目前,国内外对于GEs的研究均说明GEs在世界各地的食用油油脂中都普遍存在,尤其是在精炼植物油中含量较高,如棕榈油、米糠油、玉米油等 (Masukawa Y, Shiro H,Nakamura S, et al. A New Analytical Method for the Quantification of GlycidolFatty Acid Esters in Edible Oils[J]. Journal of Oleo Science, 2010, 59(2):81-88. 陈华勇, 唐小红, 王永华, 等. GC-MS定性分析食用油中的缩水甘油酯有害物[J]. 中国油脂, 2012, 37(3): 66-69. Becalski A, Feng S, Lau P Y, et al. Apilot survey of 2- and 3-monochloropropanediol and glycidol fatty acid estersin foods on the Canadian market 2011–2013[J]. Journal of Food Composition andAnalysis, 2015, 37: 58-66. Becalski A, Zhao T, Feng S, et al.
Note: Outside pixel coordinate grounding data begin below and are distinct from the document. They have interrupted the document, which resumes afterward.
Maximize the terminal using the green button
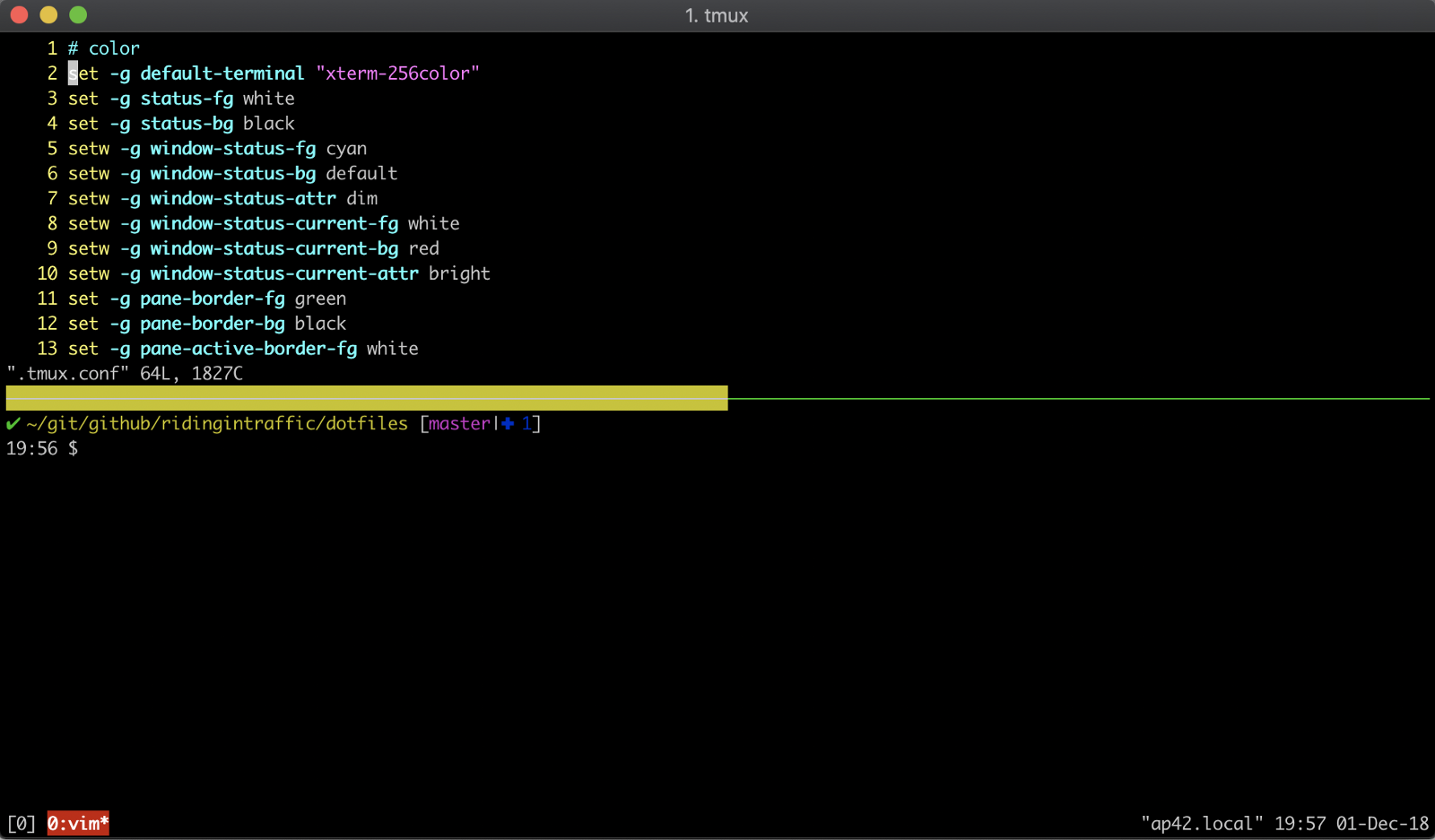The height and width of the screenshot is (840, 1435). coord(78,15)
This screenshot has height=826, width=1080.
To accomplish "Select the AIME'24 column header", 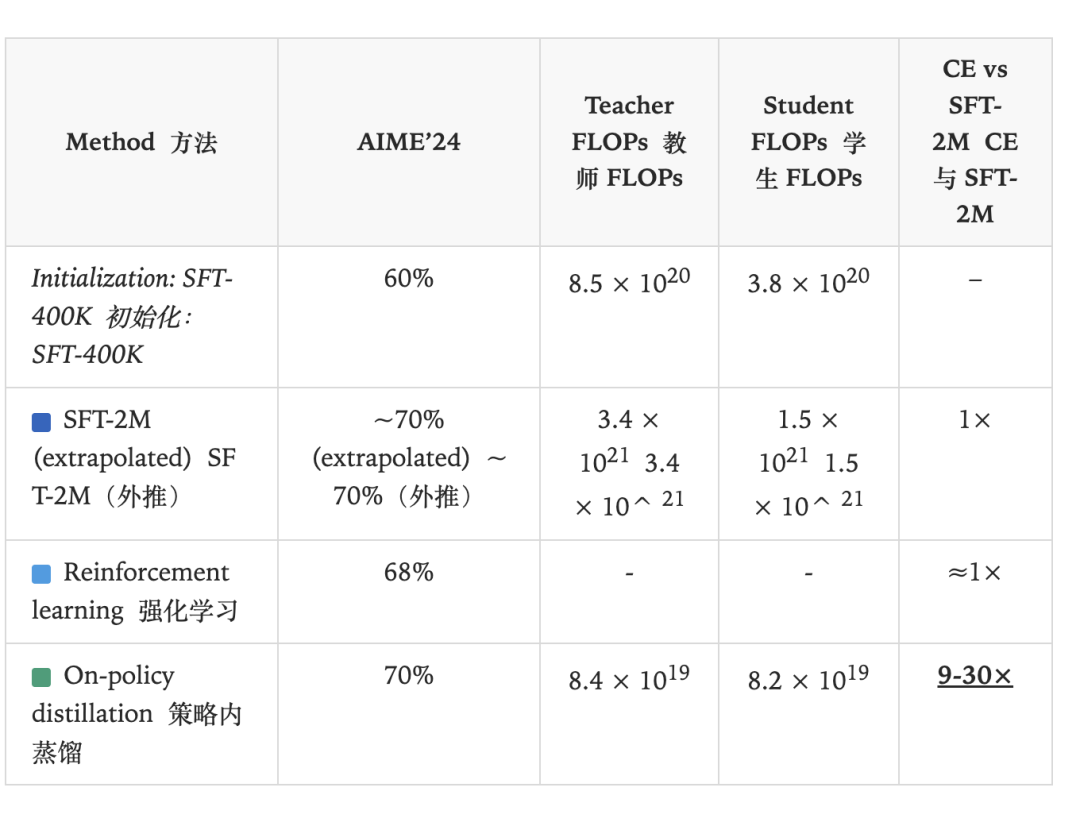I will tap(408, 142).
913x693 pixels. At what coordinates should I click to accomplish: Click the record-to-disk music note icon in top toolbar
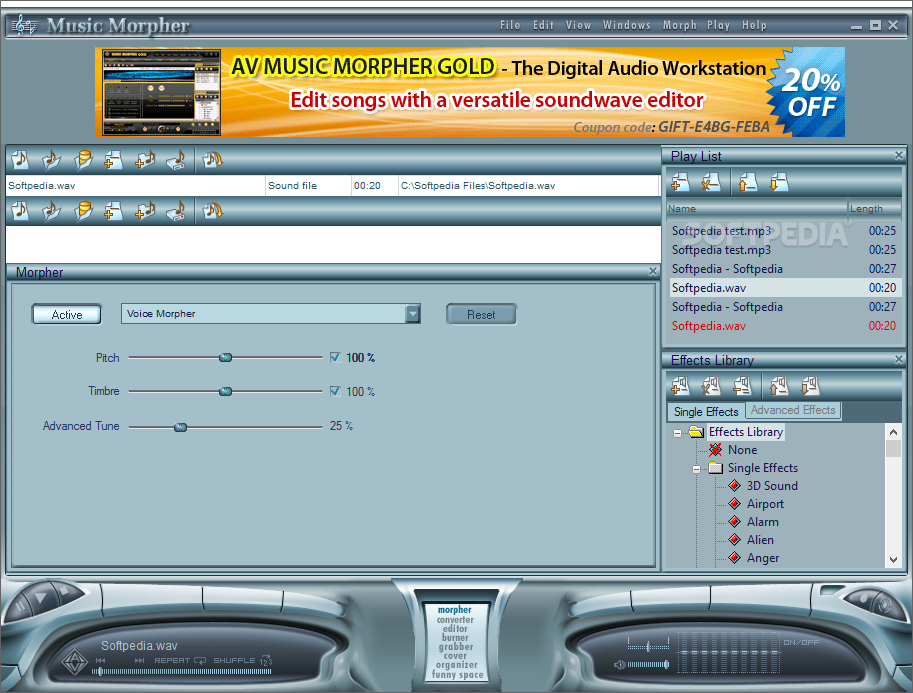[x=176, y=160]
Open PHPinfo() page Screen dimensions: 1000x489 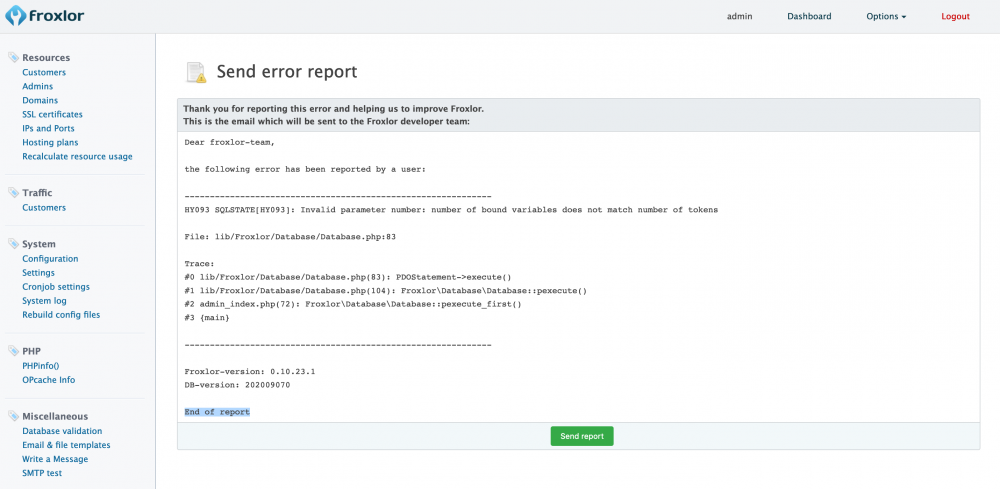tap(41, 366)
A pilot surveyof 2- and 3-monochloropropanediol and glycidol fatty acid esters in babyformula on the Canadian market 2012–2013[J]. Journal of Food Composition andAnalysis, 2015, 44: 111-114.)。尽管目前国内外尚缺乏GEs对人和动物的毒理学数据,但是缩水甘油已被国际癌症研究机构(International Agency for research on Cancer,IARC)定义为“2A”级致癌物(IARC Working Group on the Evaluation of CarcinogenicRisks of Humans. Some industrial chemicals. IARC monographs on the evaluationof carcinogenic risk of chemicals to humans[M]. Vol. 77, International Agencyfor Research on Cancer,Lyon, France: International Agency for Research onCancer.)。鉴于GEs存在的普遍性以及潜在的致癌性,以及法律法规的进一步修订,迫切需要对食用油脂以及油基食品中的微量GEs实现高效快速准确的检测。综合近年来的检测方法的报道,主要可分为间接法和直接法。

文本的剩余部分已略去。